Saved entries:

*** Begin section ***

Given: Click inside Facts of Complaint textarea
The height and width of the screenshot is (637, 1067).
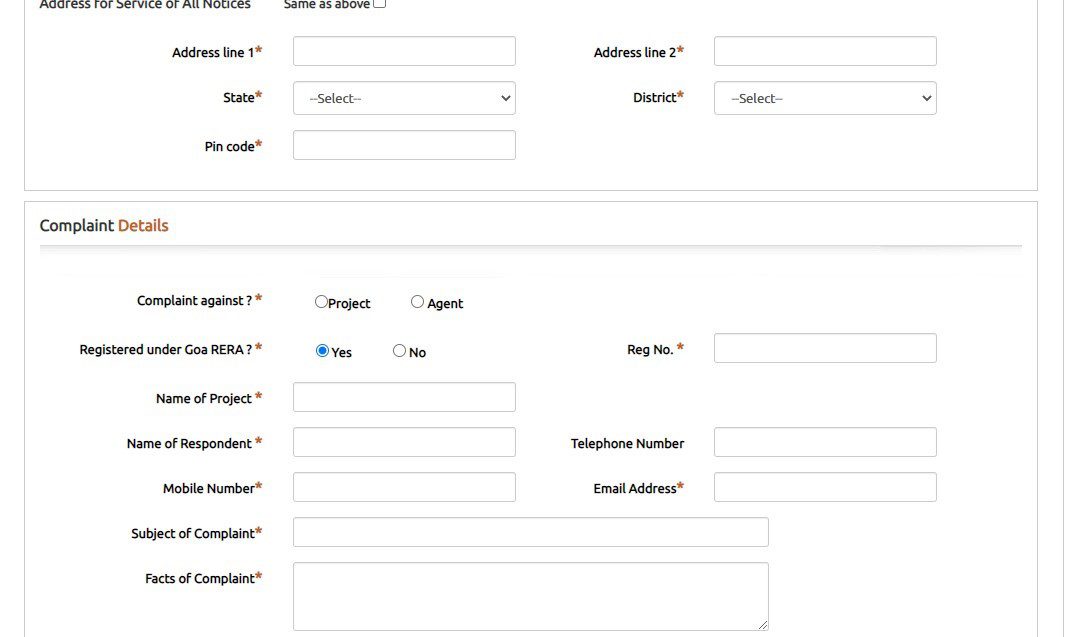Looking at the screenshot, I should (x=530, y=596).
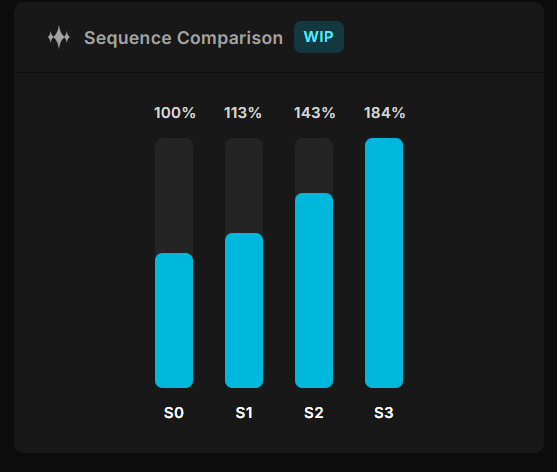Click the unfilled gray track above S0 bar

(x=174, y=195)
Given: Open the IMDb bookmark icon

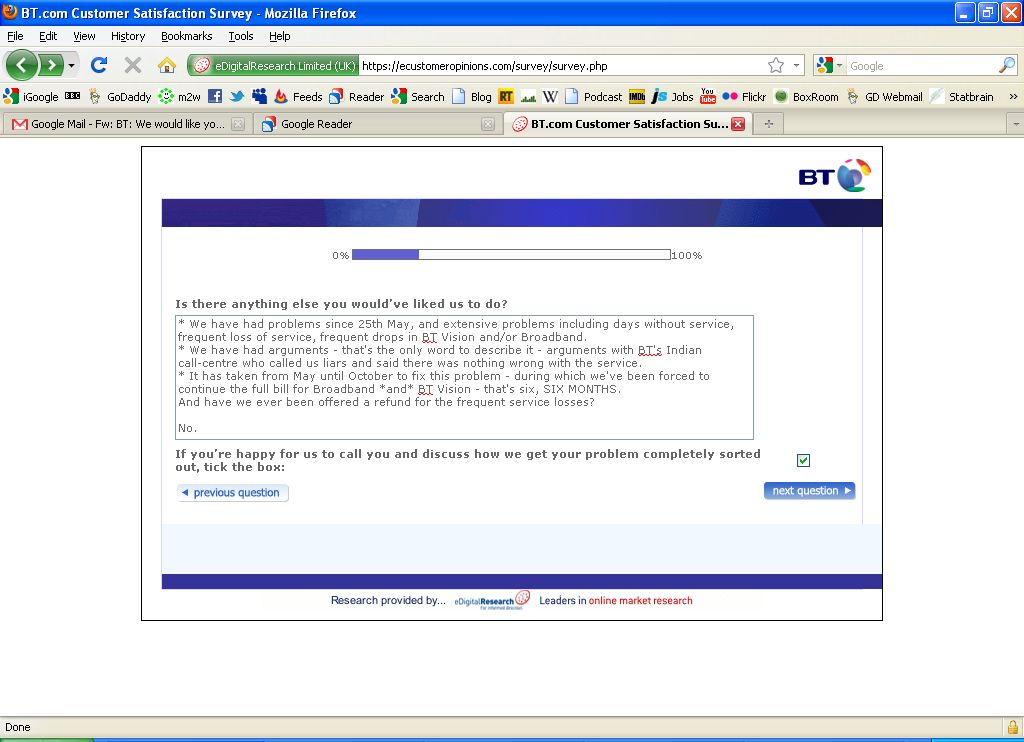Looking at the screenshot, I should point(636,97).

*** End section ***

## What to produce
Each line above gets copied exactly; leave the pictures out.

## Solution below
Given: Click inside Facts of Complaint textarea
The height and width of the screenshot is (637, 1067).
Looking at the screenshot, I should (x=530, y=596).
Click the unfilled gray track above S0 bar

(x=174, y=195)
Given: Open the IMDb bookmark icon

Looking at the screenshot, I should point(636,97).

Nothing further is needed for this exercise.